Sharks in the Time of the Saviors of Kawai Strong Washburn

This is an epic novel that falls more on the side of realism than The Fifth Season but still includes elements of magic. When the youngest son of a family of five living in Hawaii falls overboard and is rescued by sharks, it sparks a sprawling story that spans multiple generations and perspectives. Commentary on mystery, heartbreak, love, longing and family complications lead readers through a beautifully written tale. This one will likely draw tears at times, so be prepared.


Astro Poets: Your Zodiac Guides

We couldn’t make a list like this without including an astrology book! No matter who you’re reading with, it’s fun to compare zodiac signs and birth charts, if only to find out how compatible you are. really are with a friend, lover or family member.

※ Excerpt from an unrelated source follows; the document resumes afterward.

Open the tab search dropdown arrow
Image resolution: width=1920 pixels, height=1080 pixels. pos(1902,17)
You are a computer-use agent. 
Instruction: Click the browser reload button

Alex Dimitrov and Dorothea Lasky are the poets behind the hugely popular Astro Poets Twitter account and Sub-stack newsletter, and they bring the perfect blend of humor, irreverence and a touch of poetry to everything they do. This book includes an introduction to astrology, hypothetical text exchanges between the signs, reading lists, and general generalizations about the signs of the zodiac. It’s fluffy and funny and it’s great for people who are already into astrology and people who say they’re not but are secretly in it somehow.


When I grow up I want to be a list of other possibilities by Chen Chen

Finally, we would be remiss not to include poetry on this list, and while most poetry is wonderful to read aloud, Chen Chen’s first complete collection, When I grow up I want to be a list of other possibilities, is a great place to start if you’re unsure about all that read-aloud stuff. The poems here are such a good mix of sharp eyes and sharp tongue, funny, sad, joyful and transcendent, even though they are rooted in mundane everyday details. There’s romantic and platonic love, family struggle and honor, food, weather, and a reverence for the absurdity and beauty of the world that shines through in every line.